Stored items
# # #
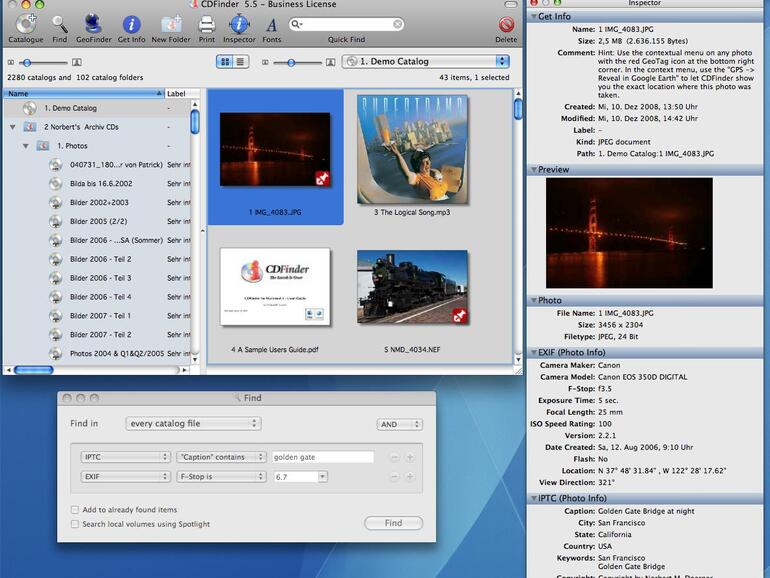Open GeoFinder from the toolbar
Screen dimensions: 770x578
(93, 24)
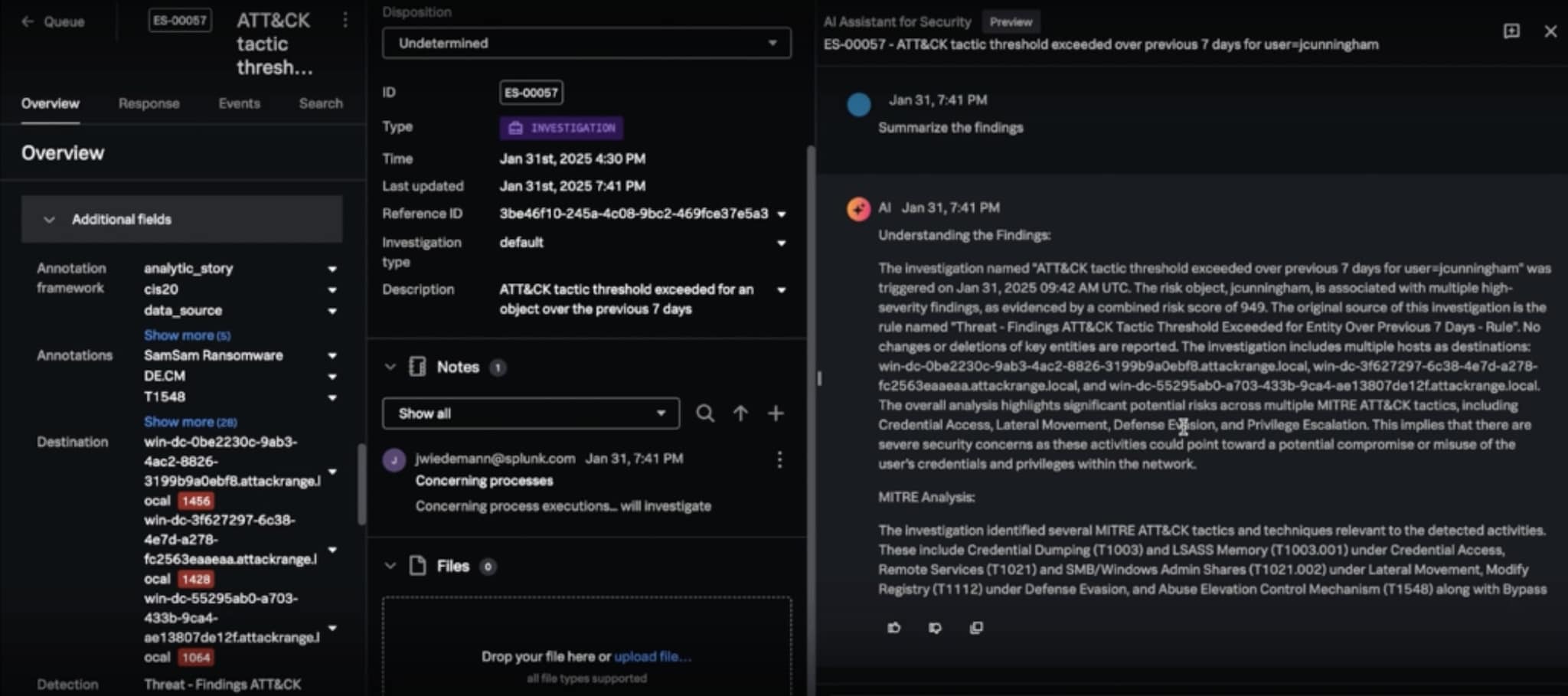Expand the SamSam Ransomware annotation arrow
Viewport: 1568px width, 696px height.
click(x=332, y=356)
# # #
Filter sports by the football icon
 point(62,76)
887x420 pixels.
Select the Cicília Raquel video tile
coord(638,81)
# # #
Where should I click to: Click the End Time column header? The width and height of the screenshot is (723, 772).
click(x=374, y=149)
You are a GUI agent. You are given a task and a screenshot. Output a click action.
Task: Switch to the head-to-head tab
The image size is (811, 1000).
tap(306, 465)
# # #
Work item — Word for word, restate the lines above from the line containing "Where should I" through the line containing "Task: Switch to the head-to-head tab", with both included and nothing else.

Task solution —
Where should I click to: Click the End Time column header? The width and height of the screenshot is (723, 772).
click(x=374, y=149)
You are a GUI agent. You are given a task and a screenshot. Output a click action.
Task: Switch to the head-to-head tab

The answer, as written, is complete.